If you're suggesting we drop the Impl hierarchy entirely from this patchset and 
just duplicate the methods and optimise, I can maybe get behind that. However 
optimising reconcile() and equals() gets ugly quickly if you want to be able to 
deal with either side of the equation being one or the other (often we'll 
reconcile different kinds, but not always). So we still need a shared 
implementation, but one that is capable of detecting the kind of Cell on each 
side, and selects the correct version of the method. Leaving very few methods 
we'll be optimising in Native*Cell, so most of the code will be duplicated 
unnecessarily if we take that route. But I can live with that if the reviewers 
can all live with the increased size of the patchset.

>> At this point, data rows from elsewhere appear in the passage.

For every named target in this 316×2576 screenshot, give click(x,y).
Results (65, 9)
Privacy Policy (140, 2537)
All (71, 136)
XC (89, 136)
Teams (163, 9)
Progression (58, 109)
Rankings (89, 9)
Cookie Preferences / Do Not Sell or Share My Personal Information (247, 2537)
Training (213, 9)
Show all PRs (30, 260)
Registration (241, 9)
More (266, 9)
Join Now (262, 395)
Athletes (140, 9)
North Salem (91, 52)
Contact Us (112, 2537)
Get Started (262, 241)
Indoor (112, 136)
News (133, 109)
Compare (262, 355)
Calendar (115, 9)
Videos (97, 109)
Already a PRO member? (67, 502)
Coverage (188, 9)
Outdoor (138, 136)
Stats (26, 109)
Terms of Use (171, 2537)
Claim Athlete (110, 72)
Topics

bq. name.toByteBuffer() convert data from one representation to another for no 
real reason

Why do you say "no real reason"? This is the serialization format, so we have 
to convert to it. That's the definition of what toByteBuffer() should return. 
We only call it when writing to disk or to the network, and is no different 
from the original implementation in that regard. That's not to say with time we 
cannot change this, but there's not much we can do yet.

bq. There is another concern related to ... DirectBuffer ... initialization of 
that class is synchronized and creates PhantomReference

I construct it using unsafe, which skips all constructors. So there is no 
synchronization or PhantomReference creation.

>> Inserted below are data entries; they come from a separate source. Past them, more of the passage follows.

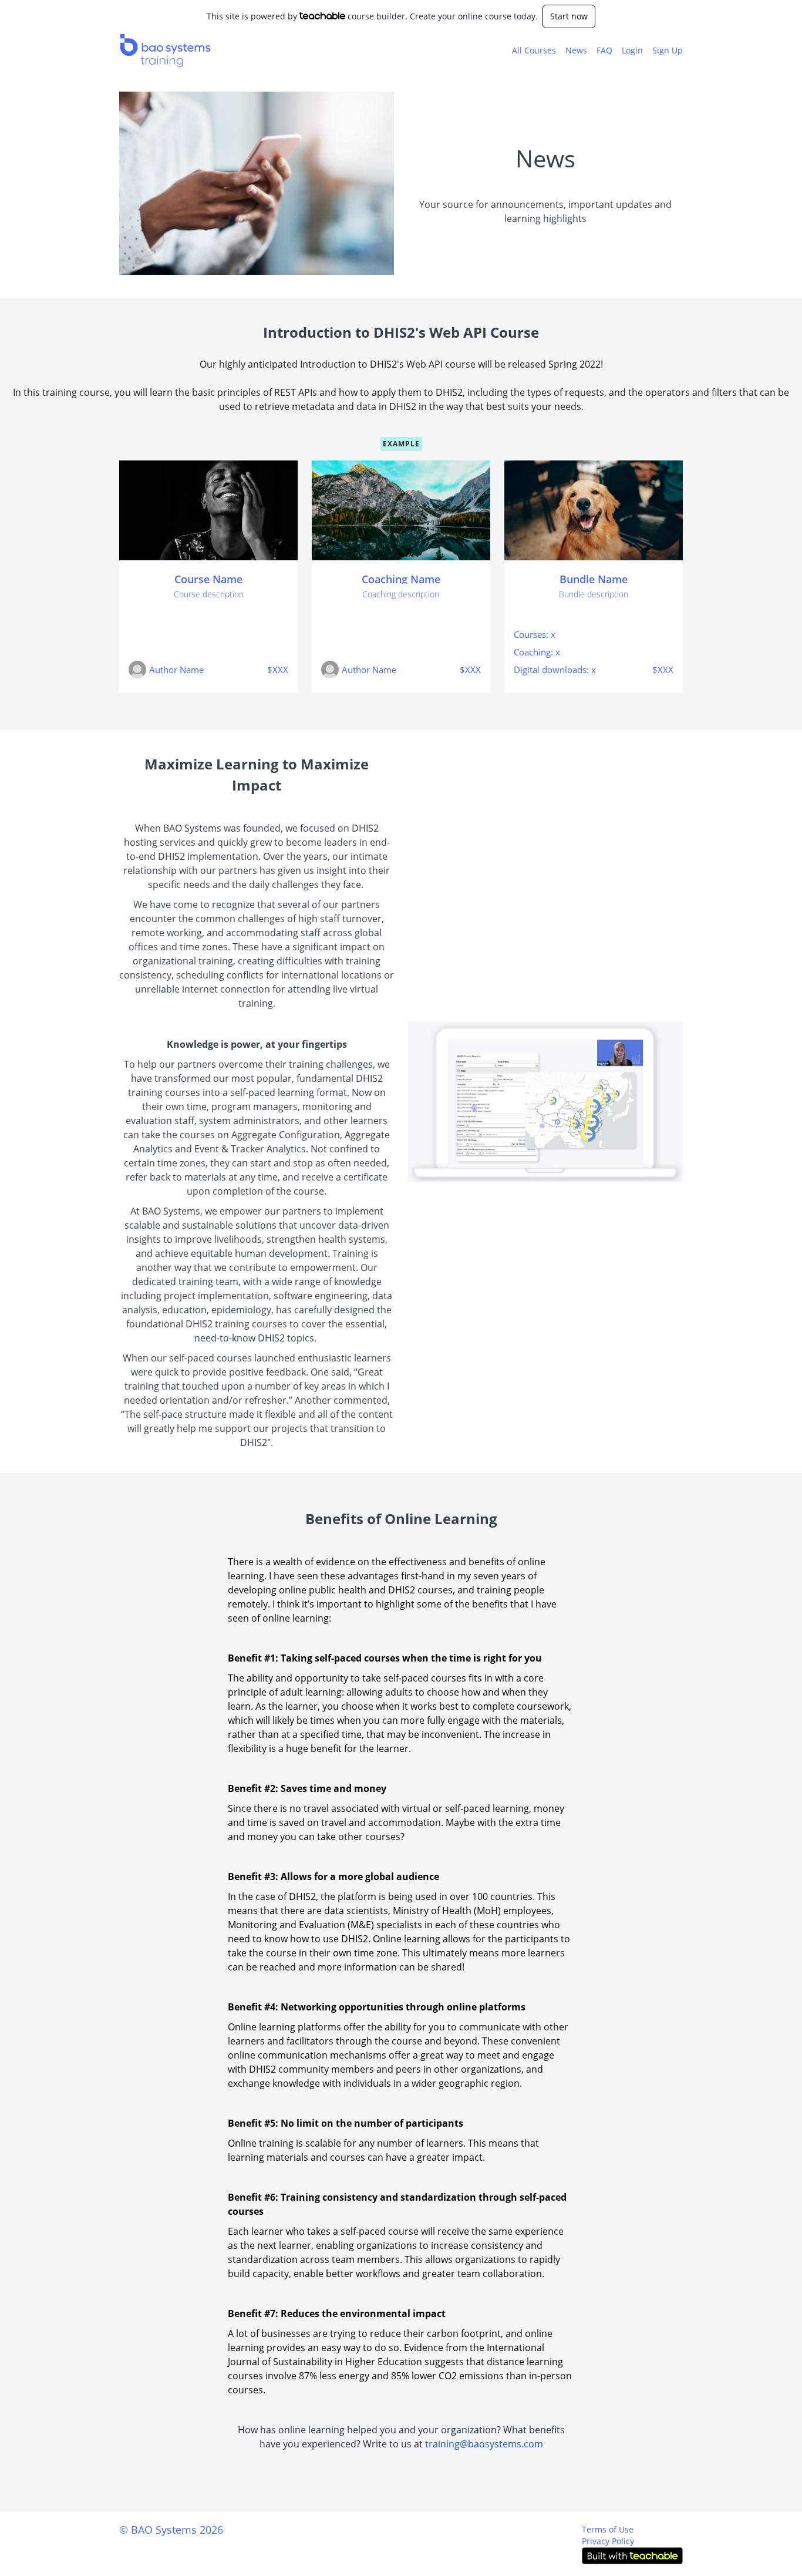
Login (632, 50)
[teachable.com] (322, 15)
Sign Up (667, 50)
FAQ (604, 50)
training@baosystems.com (484, 2443)
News (576, 50)
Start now (569, 16)
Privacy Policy (608, 2541)
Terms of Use (607, 2529)
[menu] (593, 50)
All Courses (534, 50)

> Slightly More Off-Heap Memtables
> --------------------------------
>
>                 Key: CASSANDRA-6694
>                 URL: https://issues.apache.org/jira/browse/CASSANDRA-6694
>             Project: Cassandra
>          Issue Type: Improvement
>          Components: Core
>            Reporter: Benedict
>            Assignee: Benedict
>              Labels: performance
>             Fix For: 2.1 beta2
>
>
> The Off Heap memtables introduced in CASSANDRA-6689 don't go far enough, as 
> the on-heap overhead is still very large. It should not be tremendously 
> difficult to extend these changes so that we allocate entire Cells off-heap, 
> instead of multiple BBs per Cell (with all their associated overhead).
> The goal (if possible) is to reach an overhead of 16-bytes per Cell (plus 4-6 
> bytes per cell on average for the btree overhead, for a total overhead of 
> around 20-22 bytes). This translates to 8-byte object overhead, 4-byte 
> address (we will do alignment tricks like the VM to allow us to address a 
> reasonably large memory space, although this trick is unlikely to last us 
> forever, at which point we will have to bite the bullet and accept a 24-byte 
> per cell overhead), and 4-byte object reference for maintaining our internal 
> list of allocations, which is unfortunately necessary since we cannot safely 
> (and cheaply) walk the object graph we allocate otherwise, which is necessary 
> for (allocation-) compaction and pointer rewriting.
> The ugliest thing here is going to be implementing the various CellName 
> instances so that they may be backed by native memory OR heap memory.